CM . . . . Volume XVII Number 40. . . .June 17, 2011.
Record-breaking Earth. (Crabtree Connections).
St. Catharines, ON: Crabtree, 2011.
32 pp., pbk. & hc., $9.95 (pbk.), $20.76 (RLB.).
ISBN 978-0-7787-9929-0 (pbk.), ISBN 978-0-7787-9908-5 (RLB.).
Natural history-Miscellanea-Juvenile literature.
Grade 3-7 / Ages 8-12.
Review by Robert Groberman.
The first sight of Greenland comes as a shock. As your plane flies in to land, there’s hardly anything green to be seen. Greenland is mostly covered by a sheet of ice that, in places, is an incredible 2.5 miles (4km) thick. The ice is so heavy that the ground underneath it has dipped.
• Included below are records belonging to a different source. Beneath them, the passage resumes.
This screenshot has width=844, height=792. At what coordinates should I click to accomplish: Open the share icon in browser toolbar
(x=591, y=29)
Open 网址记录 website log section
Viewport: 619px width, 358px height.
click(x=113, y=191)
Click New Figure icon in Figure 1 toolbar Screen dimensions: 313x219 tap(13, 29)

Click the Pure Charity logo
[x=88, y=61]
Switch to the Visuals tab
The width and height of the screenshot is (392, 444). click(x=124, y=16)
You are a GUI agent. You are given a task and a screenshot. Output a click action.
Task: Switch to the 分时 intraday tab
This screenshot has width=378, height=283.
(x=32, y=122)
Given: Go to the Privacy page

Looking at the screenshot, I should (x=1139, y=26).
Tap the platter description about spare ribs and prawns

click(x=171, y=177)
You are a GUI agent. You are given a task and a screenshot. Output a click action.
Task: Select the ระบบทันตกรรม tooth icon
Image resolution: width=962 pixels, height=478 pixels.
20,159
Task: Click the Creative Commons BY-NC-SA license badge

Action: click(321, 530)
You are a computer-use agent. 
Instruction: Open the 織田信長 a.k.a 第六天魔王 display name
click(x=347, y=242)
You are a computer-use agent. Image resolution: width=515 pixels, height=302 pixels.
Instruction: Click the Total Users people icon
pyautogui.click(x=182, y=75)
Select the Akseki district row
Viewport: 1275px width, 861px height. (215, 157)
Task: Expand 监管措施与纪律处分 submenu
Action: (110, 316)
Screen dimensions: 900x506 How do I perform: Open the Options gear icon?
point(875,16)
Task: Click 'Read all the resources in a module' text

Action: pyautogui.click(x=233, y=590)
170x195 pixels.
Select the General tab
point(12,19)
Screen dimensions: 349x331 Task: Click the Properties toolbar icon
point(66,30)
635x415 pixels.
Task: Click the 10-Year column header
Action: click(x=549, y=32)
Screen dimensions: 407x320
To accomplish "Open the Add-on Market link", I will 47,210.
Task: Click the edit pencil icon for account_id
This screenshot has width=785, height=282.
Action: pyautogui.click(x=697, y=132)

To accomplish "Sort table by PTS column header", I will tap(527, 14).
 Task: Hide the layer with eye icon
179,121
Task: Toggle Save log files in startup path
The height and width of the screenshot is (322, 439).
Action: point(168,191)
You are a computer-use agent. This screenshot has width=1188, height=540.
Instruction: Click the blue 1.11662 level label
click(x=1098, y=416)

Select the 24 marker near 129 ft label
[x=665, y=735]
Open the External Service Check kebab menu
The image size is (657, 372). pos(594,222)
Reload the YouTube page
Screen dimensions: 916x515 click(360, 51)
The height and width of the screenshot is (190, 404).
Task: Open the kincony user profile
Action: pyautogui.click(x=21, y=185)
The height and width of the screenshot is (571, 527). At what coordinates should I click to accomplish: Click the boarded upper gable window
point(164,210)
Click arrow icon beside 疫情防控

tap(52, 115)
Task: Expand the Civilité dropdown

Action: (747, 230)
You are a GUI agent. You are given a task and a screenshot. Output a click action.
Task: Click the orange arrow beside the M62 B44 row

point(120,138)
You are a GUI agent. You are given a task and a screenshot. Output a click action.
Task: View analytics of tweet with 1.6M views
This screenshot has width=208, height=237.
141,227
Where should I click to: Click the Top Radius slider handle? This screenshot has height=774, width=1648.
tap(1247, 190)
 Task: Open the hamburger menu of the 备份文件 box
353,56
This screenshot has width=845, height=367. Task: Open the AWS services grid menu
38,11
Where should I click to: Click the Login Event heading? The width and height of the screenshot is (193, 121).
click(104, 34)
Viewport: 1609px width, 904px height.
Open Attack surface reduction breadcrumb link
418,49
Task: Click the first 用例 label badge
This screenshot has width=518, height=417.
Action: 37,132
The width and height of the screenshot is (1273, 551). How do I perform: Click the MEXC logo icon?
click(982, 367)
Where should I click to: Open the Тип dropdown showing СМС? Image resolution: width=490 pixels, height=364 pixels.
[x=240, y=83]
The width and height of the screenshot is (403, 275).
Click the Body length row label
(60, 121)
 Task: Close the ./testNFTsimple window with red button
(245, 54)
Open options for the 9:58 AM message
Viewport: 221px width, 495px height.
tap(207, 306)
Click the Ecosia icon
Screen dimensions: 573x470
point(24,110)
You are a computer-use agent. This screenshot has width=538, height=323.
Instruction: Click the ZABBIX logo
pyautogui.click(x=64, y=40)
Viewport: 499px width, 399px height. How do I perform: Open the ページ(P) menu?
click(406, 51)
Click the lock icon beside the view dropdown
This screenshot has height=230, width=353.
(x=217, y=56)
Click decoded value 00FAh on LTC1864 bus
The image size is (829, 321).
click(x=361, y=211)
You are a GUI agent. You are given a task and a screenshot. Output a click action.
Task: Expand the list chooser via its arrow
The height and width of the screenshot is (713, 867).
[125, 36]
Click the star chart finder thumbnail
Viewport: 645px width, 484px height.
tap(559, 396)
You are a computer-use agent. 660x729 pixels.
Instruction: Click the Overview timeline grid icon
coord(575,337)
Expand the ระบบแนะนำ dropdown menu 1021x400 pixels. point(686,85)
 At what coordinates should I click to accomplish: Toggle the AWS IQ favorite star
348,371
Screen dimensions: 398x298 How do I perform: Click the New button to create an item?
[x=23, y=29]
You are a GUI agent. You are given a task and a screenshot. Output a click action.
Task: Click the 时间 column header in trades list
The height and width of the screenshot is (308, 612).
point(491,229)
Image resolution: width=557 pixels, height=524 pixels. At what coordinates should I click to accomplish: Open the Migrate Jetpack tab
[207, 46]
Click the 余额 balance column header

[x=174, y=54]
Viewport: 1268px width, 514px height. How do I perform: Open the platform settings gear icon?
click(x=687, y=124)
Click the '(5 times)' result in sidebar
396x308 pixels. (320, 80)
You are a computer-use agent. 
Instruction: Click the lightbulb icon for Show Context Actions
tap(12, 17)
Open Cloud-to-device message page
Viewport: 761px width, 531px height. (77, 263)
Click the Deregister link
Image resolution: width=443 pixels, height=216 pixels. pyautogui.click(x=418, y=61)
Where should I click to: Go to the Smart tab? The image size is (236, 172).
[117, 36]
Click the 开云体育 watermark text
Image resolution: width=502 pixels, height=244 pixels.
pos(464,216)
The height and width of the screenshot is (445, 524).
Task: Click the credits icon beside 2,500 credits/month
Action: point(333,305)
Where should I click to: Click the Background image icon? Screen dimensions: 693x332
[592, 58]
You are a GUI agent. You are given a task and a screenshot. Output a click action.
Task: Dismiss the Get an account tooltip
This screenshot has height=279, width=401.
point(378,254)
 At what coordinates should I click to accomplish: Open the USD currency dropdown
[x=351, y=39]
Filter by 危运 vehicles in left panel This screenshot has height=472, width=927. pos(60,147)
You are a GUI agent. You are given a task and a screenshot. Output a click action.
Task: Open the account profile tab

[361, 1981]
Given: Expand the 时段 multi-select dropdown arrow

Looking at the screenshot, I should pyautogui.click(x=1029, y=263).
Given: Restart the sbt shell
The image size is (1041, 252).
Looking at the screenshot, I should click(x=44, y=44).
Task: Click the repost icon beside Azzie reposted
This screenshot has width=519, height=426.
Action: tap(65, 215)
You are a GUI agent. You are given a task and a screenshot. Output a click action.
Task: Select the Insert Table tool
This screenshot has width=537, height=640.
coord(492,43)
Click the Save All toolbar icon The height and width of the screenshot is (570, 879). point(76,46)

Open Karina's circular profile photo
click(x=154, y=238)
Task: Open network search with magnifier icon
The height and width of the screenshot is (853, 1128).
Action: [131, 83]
Record-breaking Earth is part of the “Crabtree Connections” series designed to help beginning readers of nonfiction to “connect” to historical and scientific topics through books, which have magazine-like page layouts and easily accessible text.
In Record-breaking Earth, Anita Ganeri introduces young readers, through photos and clearly explained text, to such natural wonders as Mount Everest, the Amazon Rain Forest, Hawaii’s constantly erupting Mt. Kilauea, and the Great Barrier Reef, as well as eight other locations.
Each place is presented as a one of earths “special” places. Readers learn that the Great Barrier Reef is the world’s largest coral reef. It is so big that it can be seen from space. There are photos to illustrate the reef from the sky and from under the water. A fact box explains how many different forms of life live in the reef.
For each of the 12 chapters about earth’s amazing areas, similar information and illustration is provided.
This is a book for early chapter book readers. The text portion of this book includes glossary definitions for difficult words like “crater,” “drought,” and “mollusks.” There are also good illustrative photographs used where such words are introduced. Children looking for a book of facts about the earth will be fascinated with the detail available in this volume.
Robert Groberman is a grade three teacher at Kirkbride Elementary School in Surrey, BC.